The group calls itself WE-ACTx, which stands for Women's Equity in
Access to Care and Treatment for HIV. One of its goals is to combine care
and research in much the same way as the Women's Interagency HIV Study, a
decade-long research project in the United States that has been tracking
3,000 women to see how the virus affects them and the best way to fight
it. The Rwandan project will track 800 women.
Cohen is the principal investigator in Chicago for the U.S. effort, and
she will play the same oversight role for the Rwandan project, which
received a $700,000 grant from the National Institutes of Health. Grants
from foundations and individual donations provide most of the clinic's
funds, and raising money is a full-time pursuit. Cohen keeps her
stethoscope in one hand and a tin cup in the other. She raised $15,000
from friends in her North Side living room.
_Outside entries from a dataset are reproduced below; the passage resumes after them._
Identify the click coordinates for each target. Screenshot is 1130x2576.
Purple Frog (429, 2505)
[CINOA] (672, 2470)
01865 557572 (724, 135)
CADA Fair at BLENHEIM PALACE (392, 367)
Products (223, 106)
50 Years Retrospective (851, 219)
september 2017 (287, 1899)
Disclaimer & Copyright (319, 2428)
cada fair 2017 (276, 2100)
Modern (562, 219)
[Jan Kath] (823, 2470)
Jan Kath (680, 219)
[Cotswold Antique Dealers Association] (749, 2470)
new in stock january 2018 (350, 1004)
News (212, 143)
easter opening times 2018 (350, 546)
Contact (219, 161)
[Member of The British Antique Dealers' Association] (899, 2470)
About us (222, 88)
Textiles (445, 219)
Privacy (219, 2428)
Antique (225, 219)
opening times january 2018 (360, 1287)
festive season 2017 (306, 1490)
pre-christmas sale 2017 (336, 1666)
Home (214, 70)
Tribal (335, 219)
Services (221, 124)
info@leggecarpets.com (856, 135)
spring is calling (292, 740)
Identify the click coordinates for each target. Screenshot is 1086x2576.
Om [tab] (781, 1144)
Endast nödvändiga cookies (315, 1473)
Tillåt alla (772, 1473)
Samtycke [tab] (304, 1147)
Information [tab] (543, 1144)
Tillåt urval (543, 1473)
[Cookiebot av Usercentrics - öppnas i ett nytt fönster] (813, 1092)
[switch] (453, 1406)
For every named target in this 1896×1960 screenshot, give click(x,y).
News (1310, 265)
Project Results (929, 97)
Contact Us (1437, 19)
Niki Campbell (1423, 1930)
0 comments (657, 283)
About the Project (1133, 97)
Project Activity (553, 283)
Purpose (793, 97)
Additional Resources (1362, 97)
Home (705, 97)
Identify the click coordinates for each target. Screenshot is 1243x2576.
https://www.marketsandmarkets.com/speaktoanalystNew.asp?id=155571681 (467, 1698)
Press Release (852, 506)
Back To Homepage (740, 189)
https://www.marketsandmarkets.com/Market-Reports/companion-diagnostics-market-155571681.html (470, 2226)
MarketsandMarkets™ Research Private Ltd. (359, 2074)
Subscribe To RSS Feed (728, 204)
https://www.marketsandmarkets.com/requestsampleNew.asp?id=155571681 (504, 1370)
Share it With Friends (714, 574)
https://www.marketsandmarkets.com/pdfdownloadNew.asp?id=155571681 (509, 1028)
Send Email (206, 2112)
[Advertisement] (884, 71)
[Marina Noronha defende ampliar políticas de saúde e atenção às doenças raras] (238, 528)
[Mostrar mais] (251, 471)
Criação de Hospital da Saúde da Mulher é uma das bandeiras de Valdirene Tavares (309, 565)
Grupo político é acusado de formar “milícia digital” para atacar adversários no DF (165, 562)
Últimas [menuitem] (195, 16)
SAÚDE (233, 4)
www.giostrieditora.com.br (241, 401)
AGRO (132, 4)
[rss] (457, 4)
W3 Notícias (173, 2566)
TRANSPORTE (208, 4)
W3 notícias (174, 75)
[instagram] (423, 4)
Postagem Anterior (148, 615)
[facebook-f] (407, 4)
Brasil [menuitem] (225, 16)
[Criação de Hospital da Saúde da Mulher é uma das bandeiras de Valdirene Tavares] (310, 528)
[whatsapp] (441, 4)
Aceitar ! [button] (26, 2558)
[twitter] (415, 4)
During a practice session for the research project, Rwandan patients
were interviewed about their medical histories and their blood was drawn
and sent over to a lab so the Rwandan technicians could practice counting
cells. There was a problem, though. The nurses had a hard time getting
enough blood. They stuck a couple of patients four times and still
couldn't get what they needed. "The veins were small," Cohen explains.
Back home, small veins typically indicate drug abuse. In Rwanda,
malnutrition is usually the reason. To get enough blood for the techs to
practice on, Cohen rolled up her sleeve and a nurse drew a sizable sample.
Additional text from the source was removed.